### TO-DO LIST
[1] In the court opinion below, echo the passage word for word, beginning at the words "EBERHARDT, Presiding Judge, concurring" and stopping after the words "jury to convict.".
[2] Answer these questions from the court opinion below:
(a) According to the opinion, to which officer was no incriminating statement ever shown to have been made by the defendant?
(b) What two things did the defendant voluntarily admit in his statement?
(c) Which case does the special concurrence cite for the sufficiency of the circumstantial evidence?

— BEGIN QUOTED PASSAGE —

2. Error is enumerated to the admission of the incriminating statements made to the police officers. There is no merit in this contention for three reasons. First, as to the Miranda issue, no incriminating statement was ever shown to have been made by defendant to Officer Parks. All that Parks testified to was that he asked the defendant if he was driving the automobile but no incriminating response to this query was ever brought out by the witness after the overruling of this objection. Secondly, as to the other incriminating statement made to Sheriff Shipp, no objection was made to this testimony. Thus any error was waived. Thirdly, even if otherwise erroneous the defendant waived any error as to them as in his statement he voluntarily admitted driving the car and drinking beer prior to the collision. Brown v. State, 122 Ga. App. 570 (3d), supra.
3. The evidence authorized the conviction.
EBERHARDT, Presiding Judge, concurring specially.
I concur in the judgment of affirmance for the following reasons.
1. The circumstantial evidence was sufficient under our ruling in Stephens v. State, 127 Ga. App. 416 (193 SE2d 870) to authorize the jury to convict.
2. There was sufficient direct evidence, together with the defendant's unsworn statement, to authorize the conviction. See Hargroves v. State, 179 Ga. 722 (4) (177 SE 561).

— END QUOTED PASSAGE —
— BEGIN SOURCE EXCERPT —

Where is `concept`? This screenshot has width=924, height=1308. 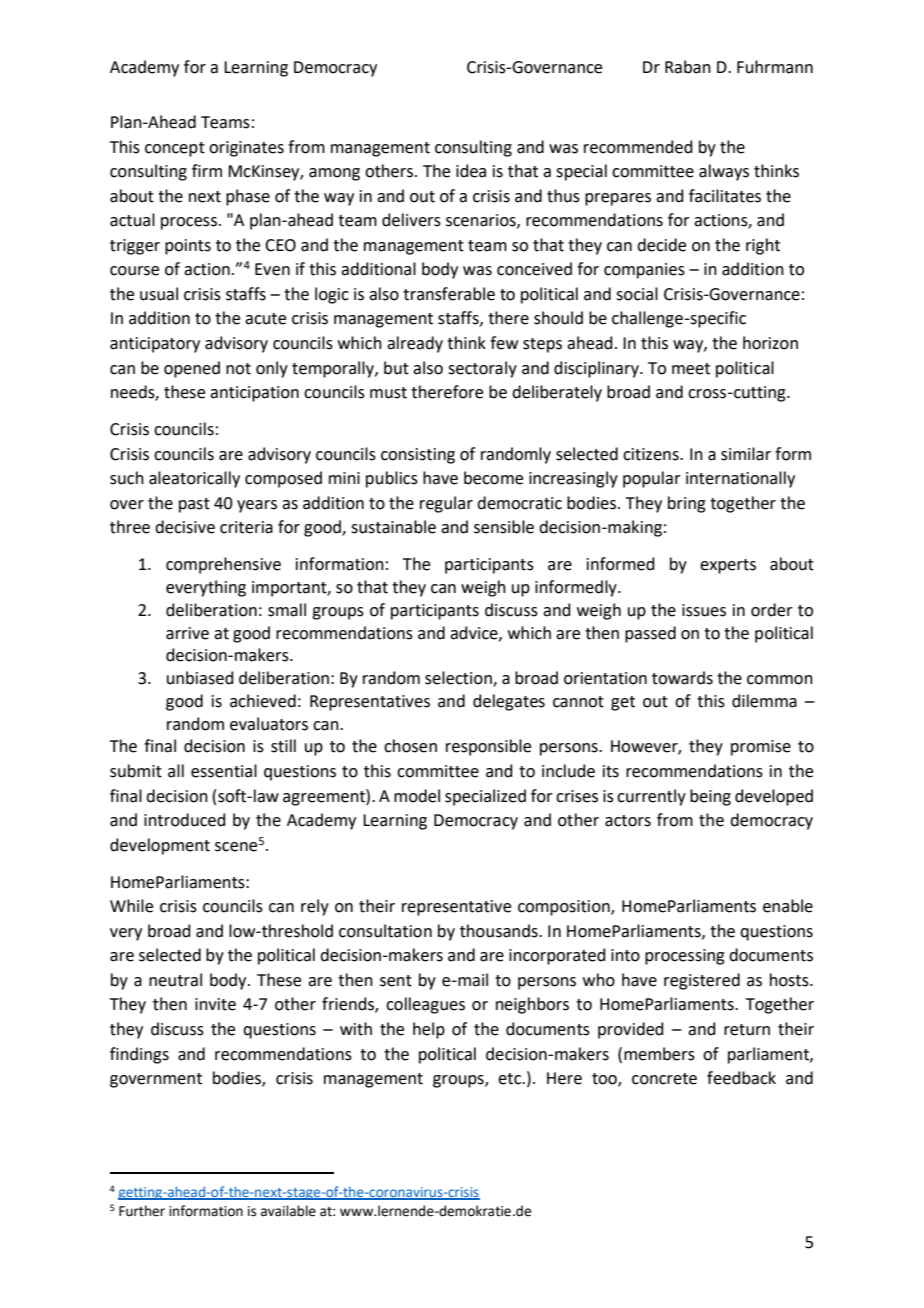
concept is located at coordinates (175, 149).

— END SOURCE EXCERPT —

### TASK SOLUTIONS
[1]
EBERHARDT, Presiding Judge, concurring specially.
I concur in the judgment of affirmance for the following reasons.
1. The circumstantial evidence was sufficient under our ruling in Stephens v. State, 127 Ga. App. 416 (193 SE2d 870) to authorize the jury to convict.

[2]
(a) Officer Parks
(b) Driving the car and drinking beer prior to the collision
(c) Stephens v. State, 127 Ga. App. 416 (193 SE2d 870)